## WHAT IS ASKED
Could you write out every one of the rows below word for word, leaving the pictures out?

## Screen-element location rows

+ + + + + + +

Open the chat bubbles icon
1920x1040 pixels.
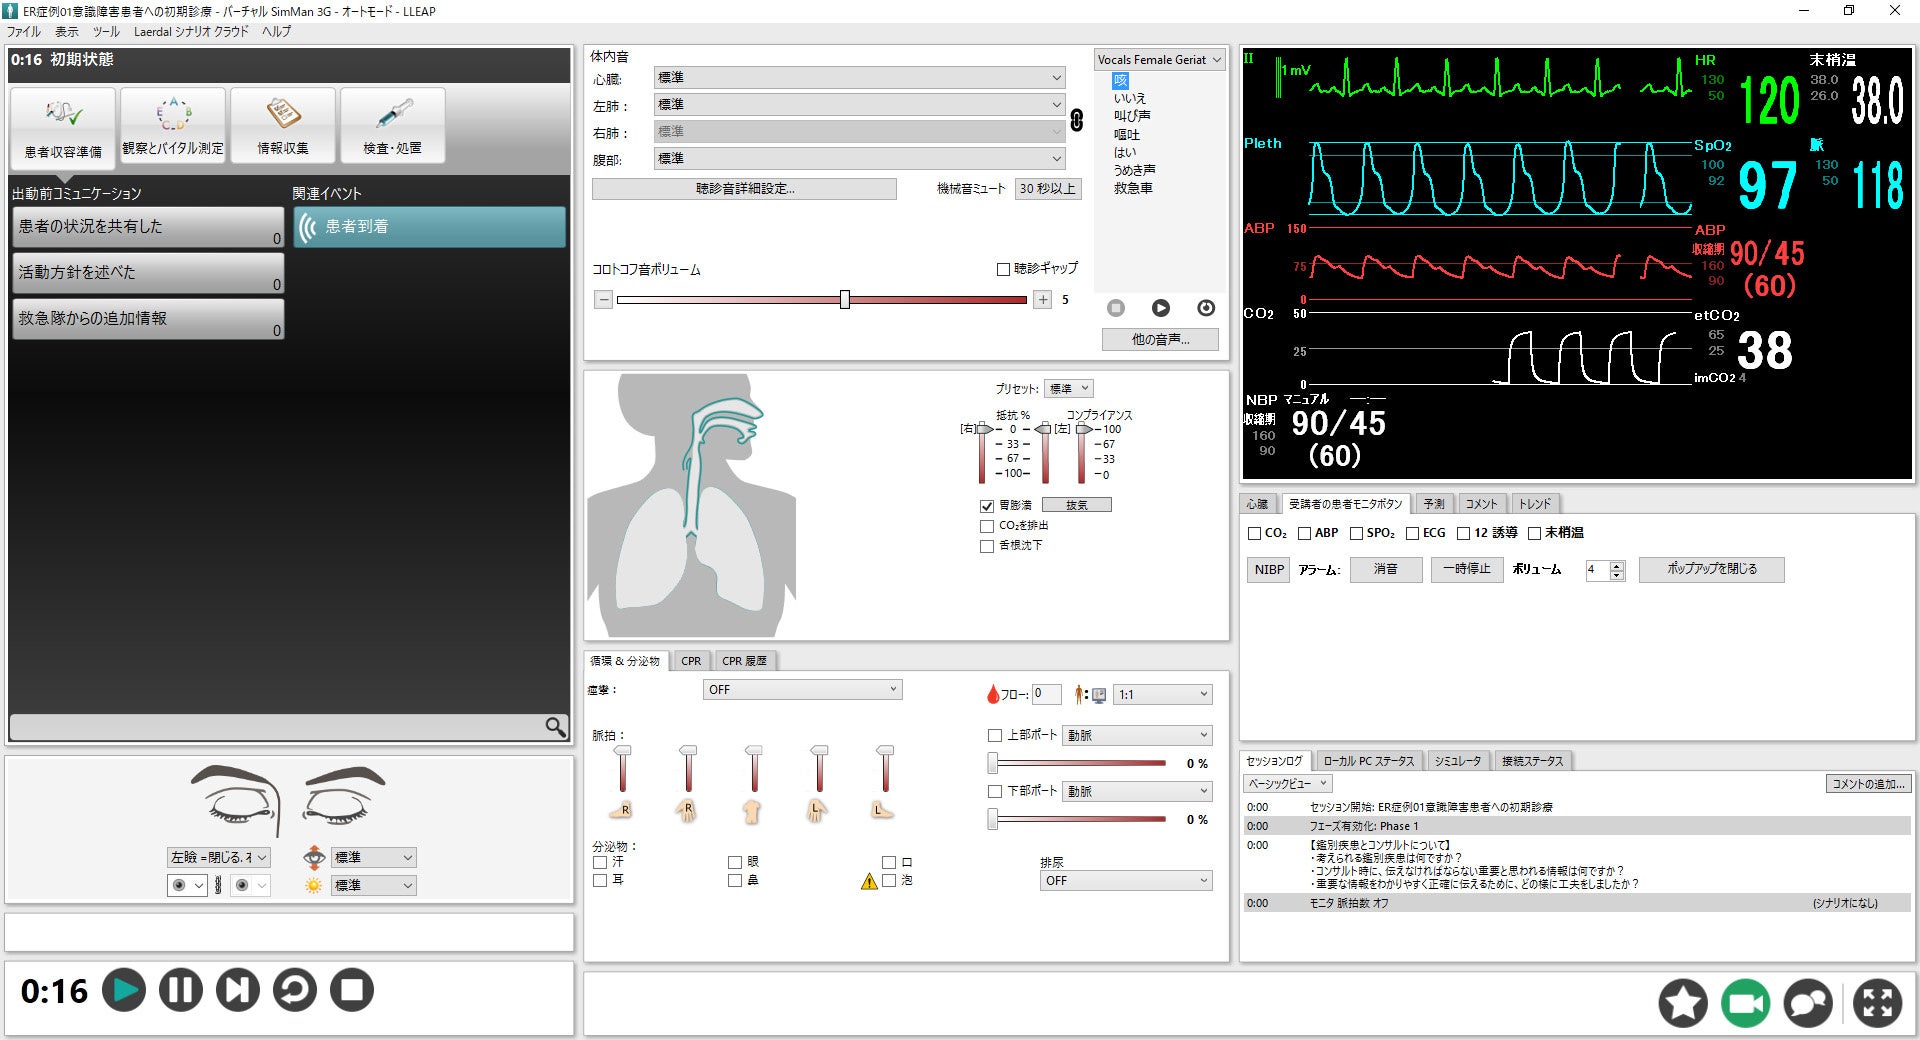1808,1003
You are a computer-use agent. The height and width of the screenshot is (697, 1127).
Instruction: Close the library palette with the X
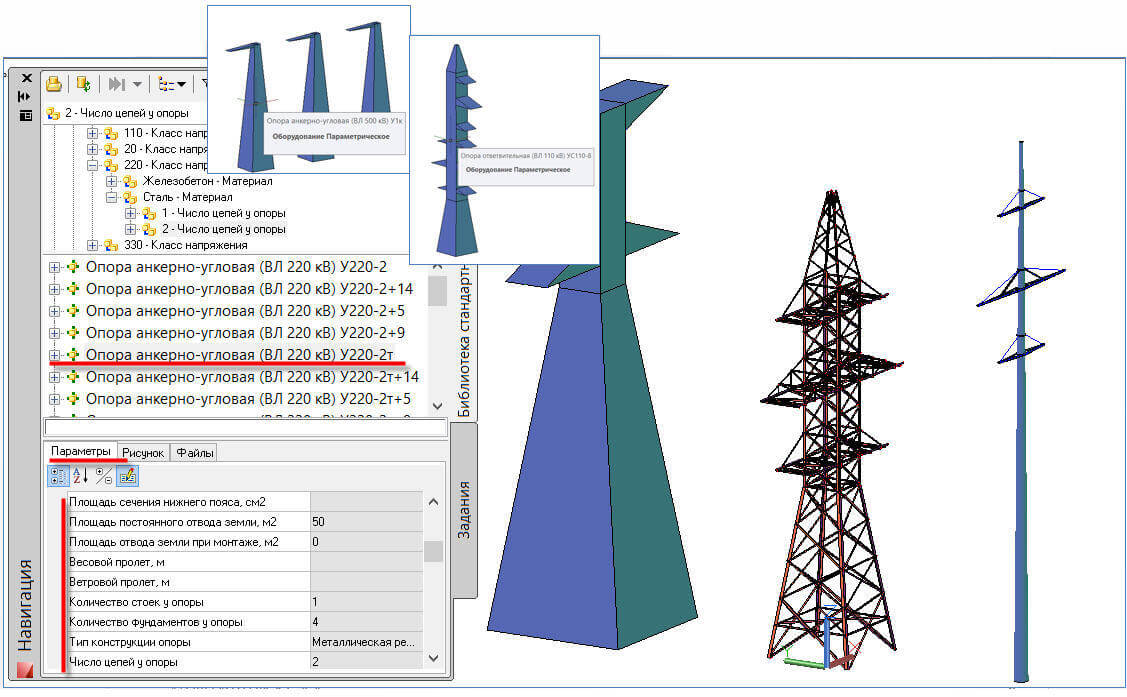(26, 77)
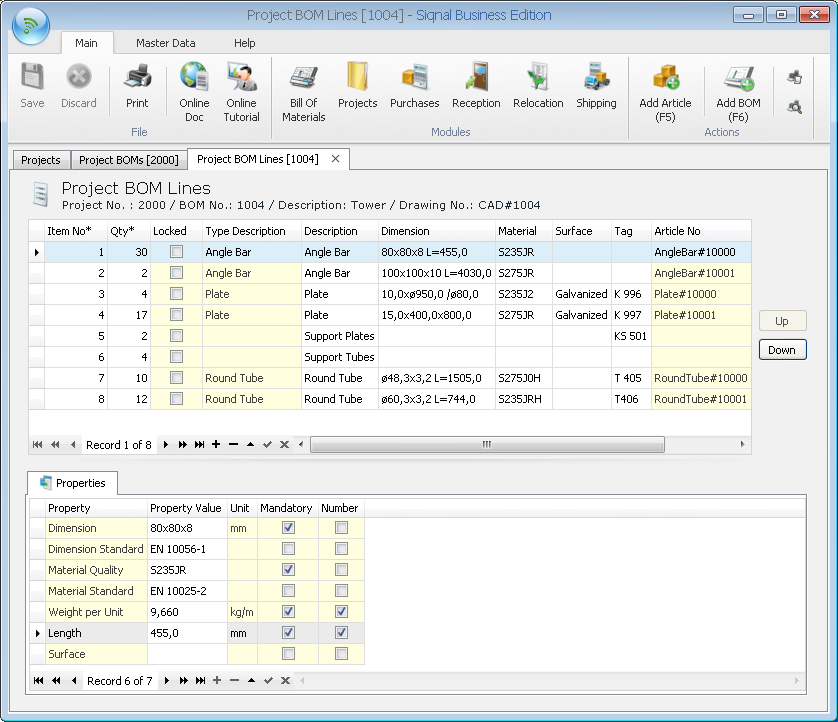Image resolution: width=838 pixels, height=722 pixels.
Task: Toggle Number checkbox for Dimension property
Action: [x=341, y=528]
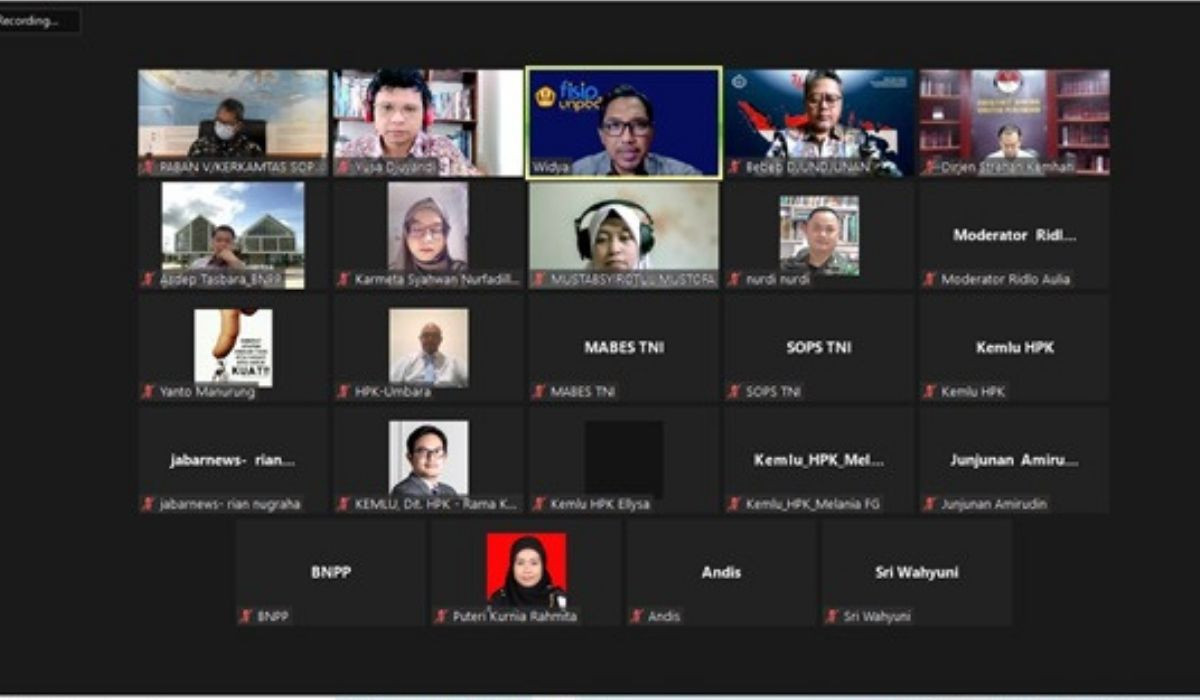The height and width of the screenshot is (700, 1200).
Task: Click the muted mic icon by Yanto Manurung
Action: pos(149,392)
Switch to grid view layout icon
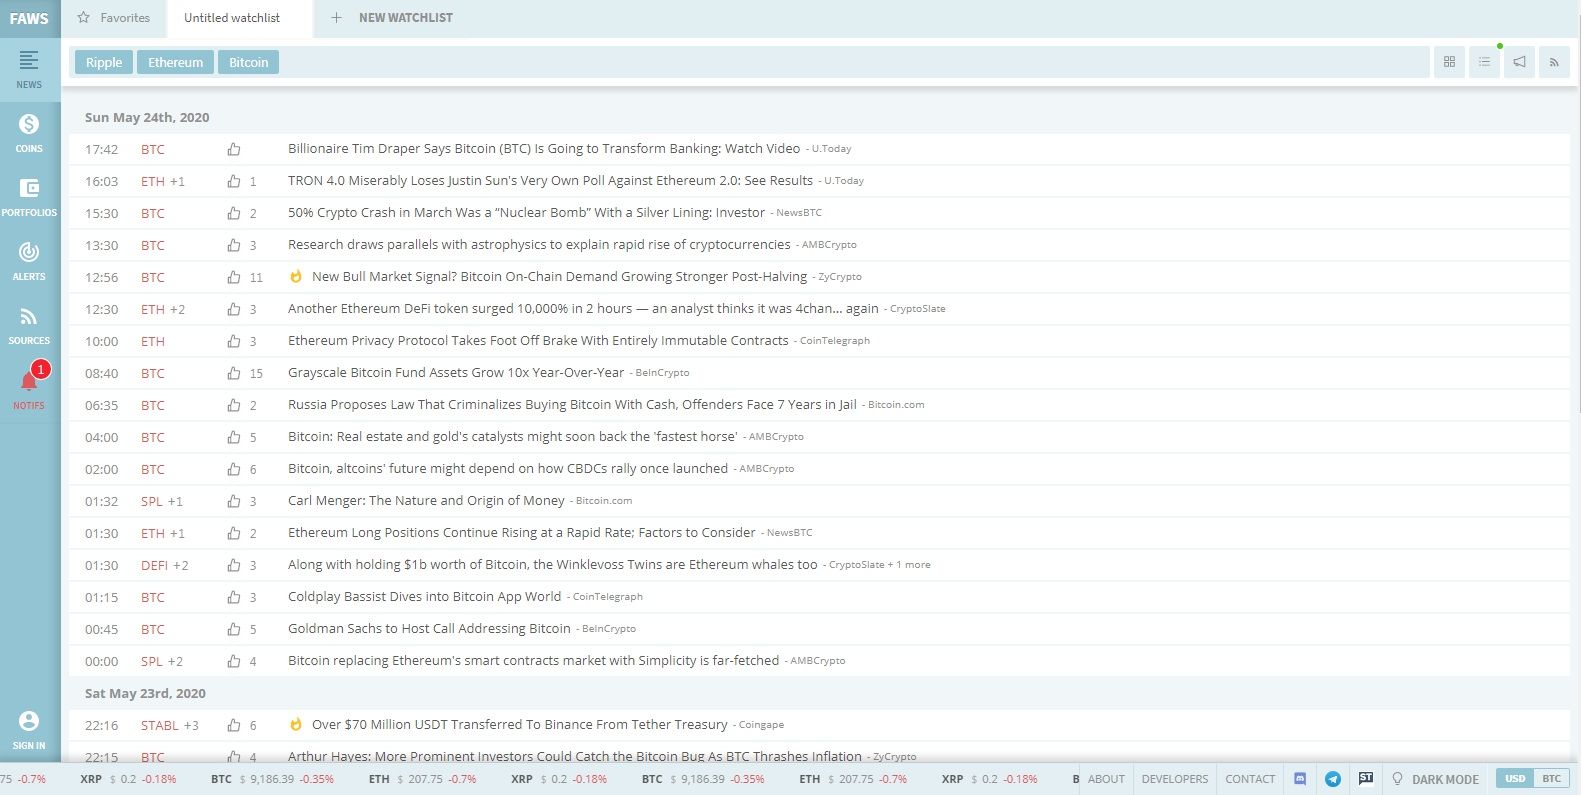Screen dimensions: 1581x795 click(1449, 62)
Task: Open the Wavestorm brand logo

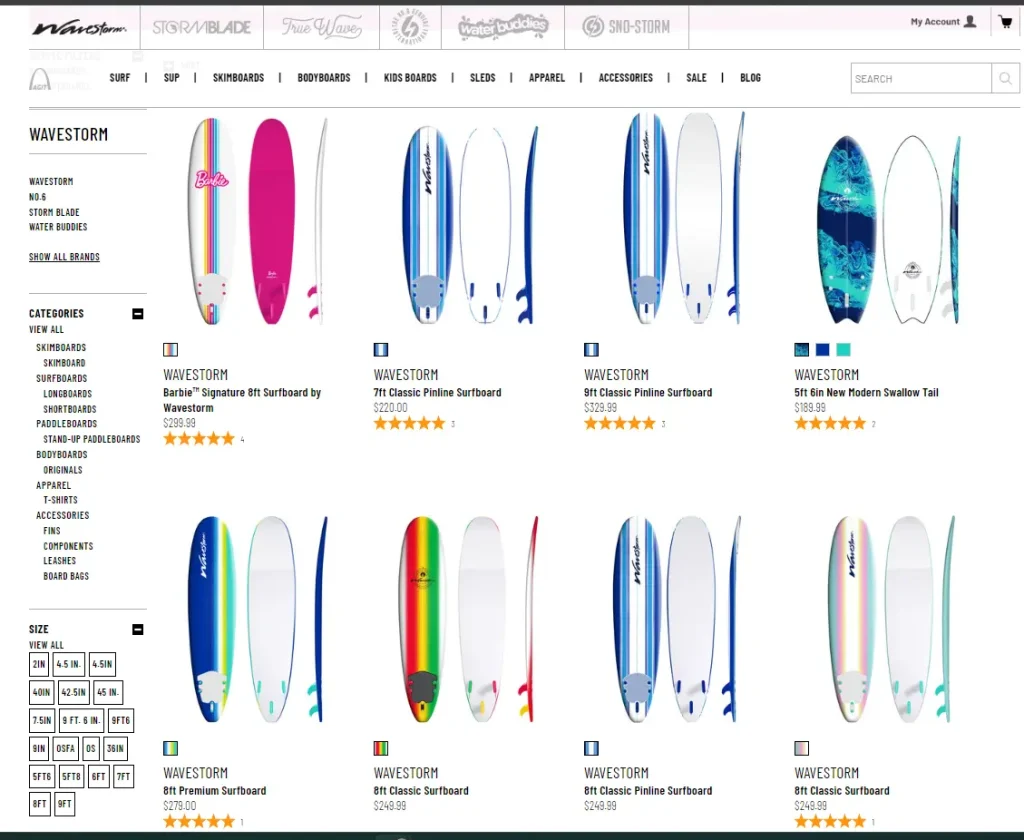Action: pyautogui.click(x=79, y=28)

+ + + + + + +

## RESPONSE TO THIS EXERCISE
Open the chat bubbles icon
1920x1040 pixels.
1808,1003
You are a computer-use agent. The height and width of the screenshot is (697, 1127).
Instruction: Close the library palette with the X
(26, 77)
Image resolution: width=838 pixels, height=722 pixels.
Task: Toggle Number checkbox for Dimension property
Action: [x=341, y=528]
The height and width of the screenshot is (700, 1200).
Task: Click the muted mic icon by Yanto Manurung
Action: pos(149,392)
Switch to grid view layout icon
Screen dimensions: 1581x795 click(1449, 62)
Task: Open the Wavestorm brand logo

Action: pyautogui.click(x=79, y=28)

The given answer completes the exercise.